▸ **THE REQUEST**
Turn all of the records below into a Markdown table with the columns Row and Line, giving each non-blank line its own numbered row. Leave the pictures out.

▸ **GIVEN DATA**

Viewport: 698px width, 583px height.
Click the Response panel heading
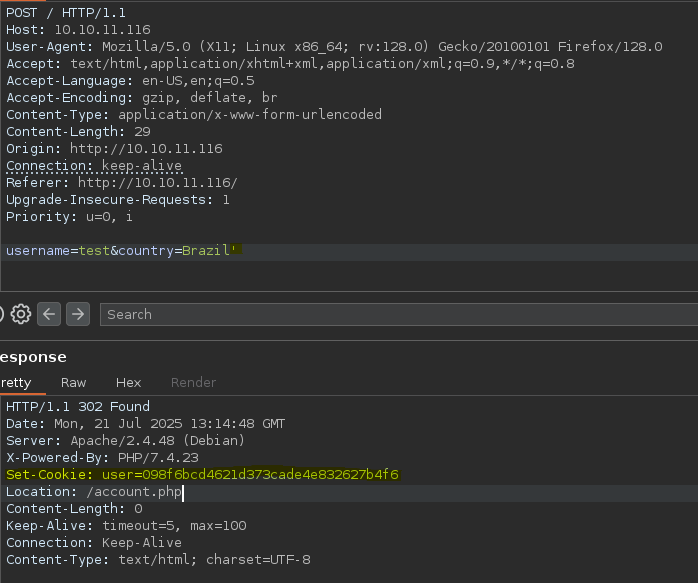(33, 357)
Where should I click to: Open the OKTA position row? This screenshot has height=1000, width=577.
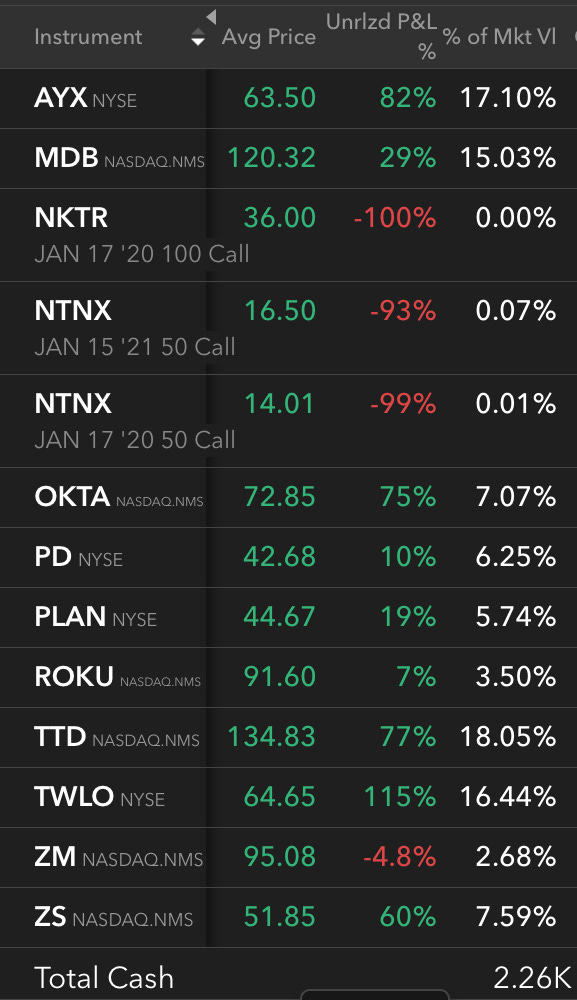(288, 497)
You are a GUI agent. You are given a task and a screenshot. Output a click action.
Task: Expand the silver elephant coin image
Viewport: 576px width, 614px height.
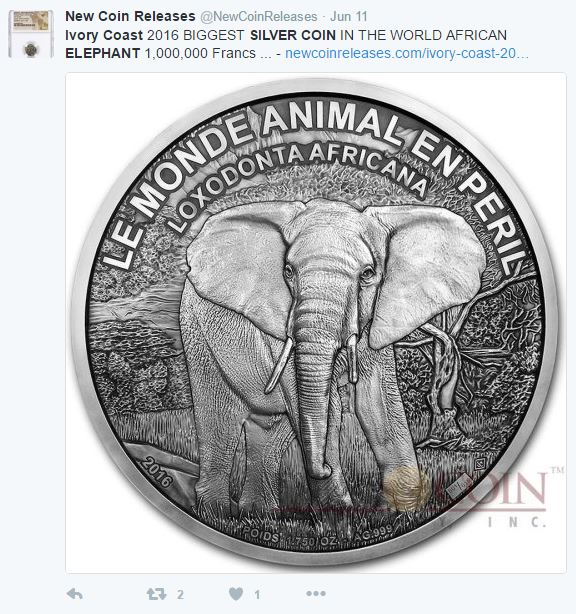pyautogui.click(x=316, y=323)
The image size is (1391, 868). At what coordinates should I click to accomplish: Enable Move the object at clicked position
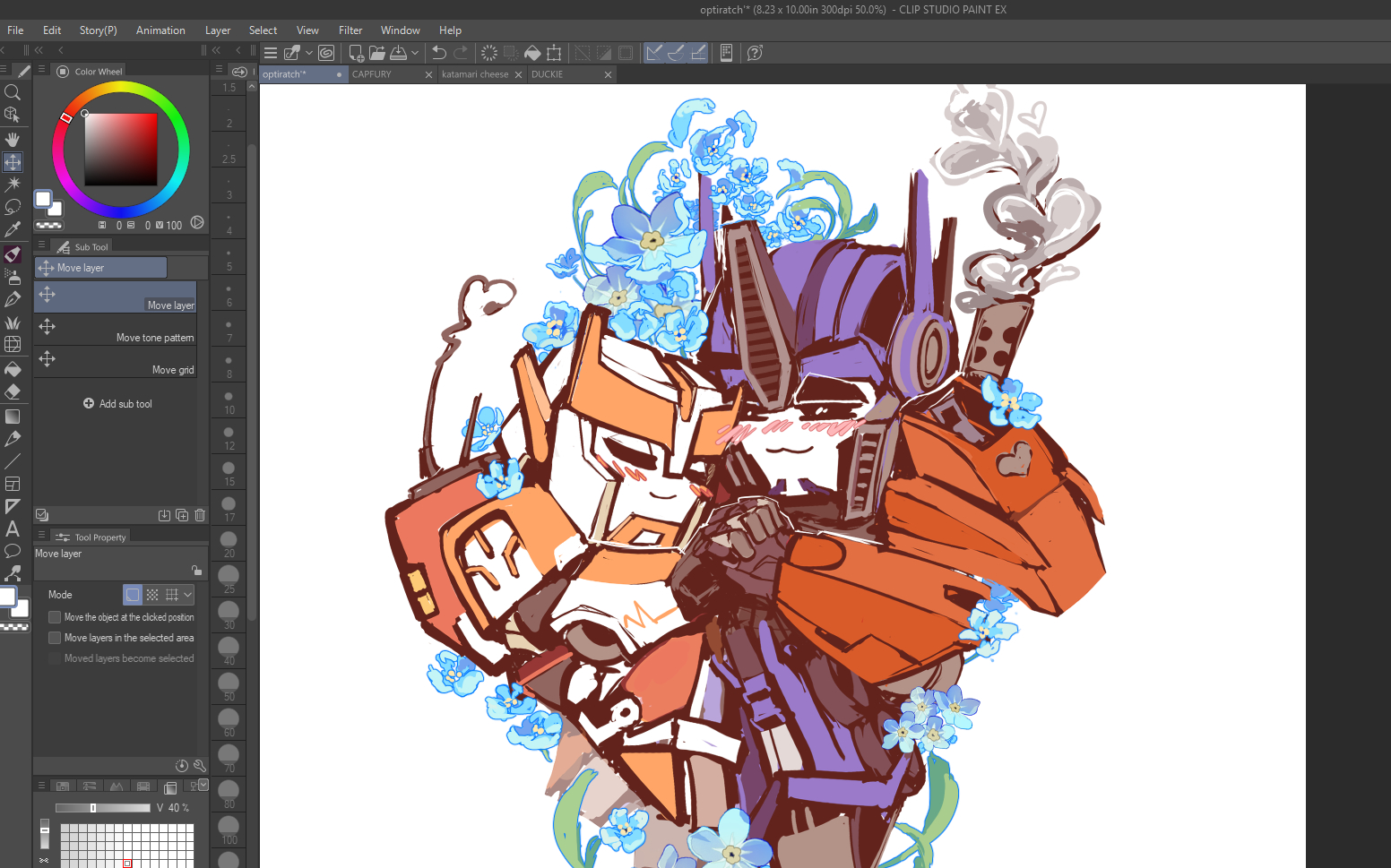tap(55, 617)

▸ **SOLUTION TO THIS TASK**
| Row | Line |
|---|---|
| 1 | Viewport: 698px width, 583px height. |
| 2 | Click the Response panel heading |
| 3 | (33, 357) |
| 4 | Where should I click to: Open the OKTA position row? This screenshot has height=1000, width=577. |
| 5 | (288, 497) |
| 6 | You are a GUI agent. You are given a task and a screenshot. Output a click action. |
| 7 | Task: Expand the silver elephant coin image |
| 8 | Viewport: 576px width, 614px height. |
| 9 | pyautogui.click(x=316, y=323) |
| 10 | The image size is (1391, 868). At what coordinates should I click to accomplish: Enable Move the object at clicked position |
| 11 | tap(55, 617) |